Was it maybe that there was a public aspect?
Like, perhaps if you wear a kimono around the house, it is not an issue, but when you wear it out and about because you are delightfully quirky, maybe that is a problem?
We are actually going to return to the idea of using identities as costumes, but first I want to write about something for which I was actually able to find the link I remembered:
https://x.com/oodhamboi/status/1875913166301077832
In the attached video, a white woman wearing a shirt about "matching energy" parades on Bourbon Street shortly after a terrorist attack there, burning sage to remove the bad energy.
I don't know that there is much benefit in reading the replies -- some of which agree and some of which are defending the woman -- but the one I found most interesting is someone who got offended at the poster referring to sage as protected and endangered. That has been a growing concern:
https://unitedplantsavers.org/what-is-going-on-with-white-sage/
I remember reading a story of a woman going to a sacred harvesting site that she had used for many years and there was a truck pulling away; the entire patch had been uprooted.
There are things that commercial use doesn't handle well, but maybe we covered that enough yesterday.
As it is, if you do some searches for more information on sage and smudging, you will find many health and wellness sites talking about the potential benefits. They will mention roots in Native medicine, but not grapple with the aspects of appropriation, or whether for spiritual practices you should pull from your own history and traditions rather than appropriating something to which you have no connection.
I suspect for most white people who burn sage (I don't even want to call it "smudging"; you may use that word but you know nothing about smudging), it is really no different than burning incense, except that maybe it feels cooler and more special.
That it also does more to eradicate a diminishing resource that is spiritually important to some people must just be a bonus.
I agree that there would have been a lot of bad energy going into the attack. That probably would have persisted around the site, where there was terror and violent death and grief. It was preceded by anger, religious fundamentalism, and resentment.
I have heard of people using smudging to change the energy of a house, whether one they had newly moved into or one where they personally had bad memories.
I know of people burning sweetgrass when there have been bad experiences and anger.
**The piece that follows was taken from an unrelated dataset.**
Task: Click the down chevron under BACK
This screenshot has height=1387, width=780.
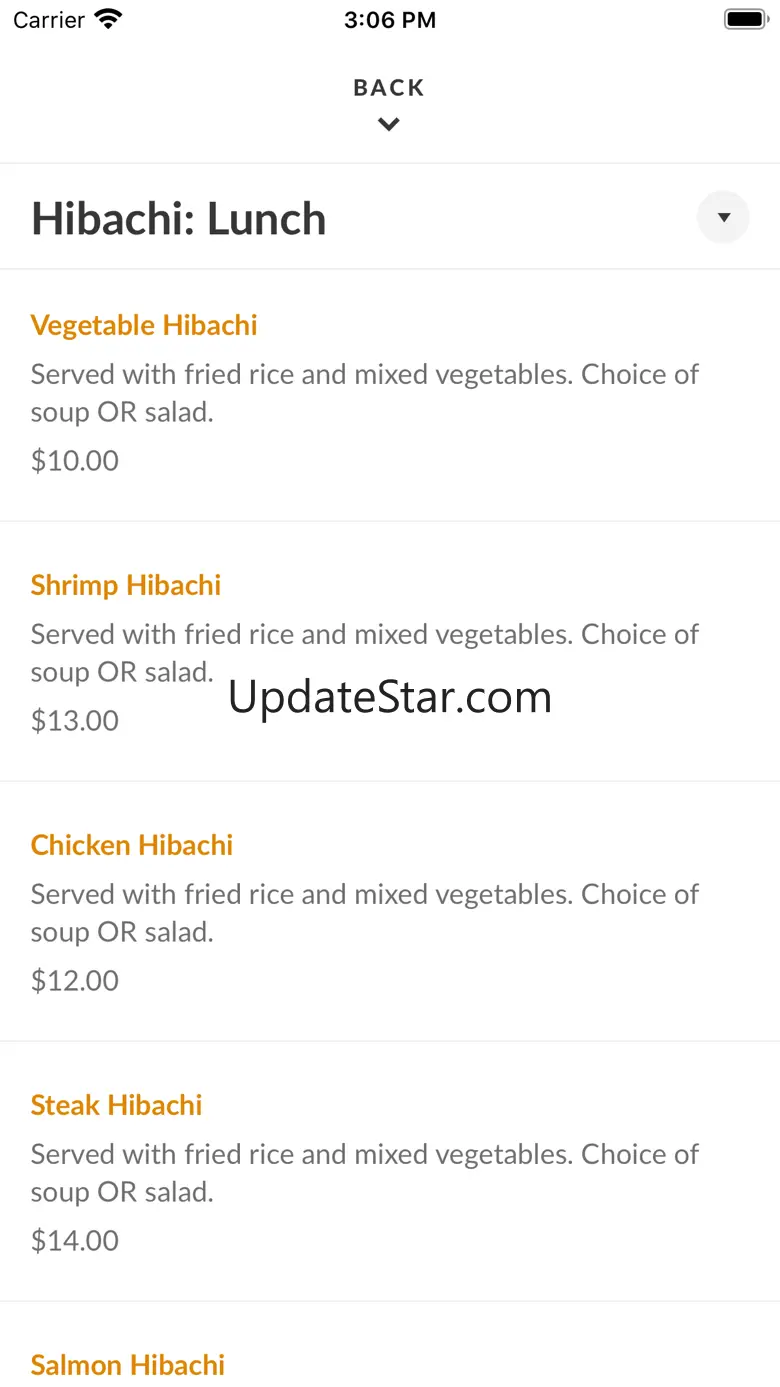Action: (389, 125)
It seems to relate more to personal space and energy.
This means -- and I fully acknowledge that I am not the expert here -- that it would be really arrogant to think that your buying a sage bundle at Anthropologie and burning it in the street is going to do any healing of a terrorist attack, even if you know what you are doing. If you feel a desire to help, there will surely be ways but they are probably going to be more personal and more work.
They will require less arrogance and more thought.
Maybe choosing thought over arrogance could be a key.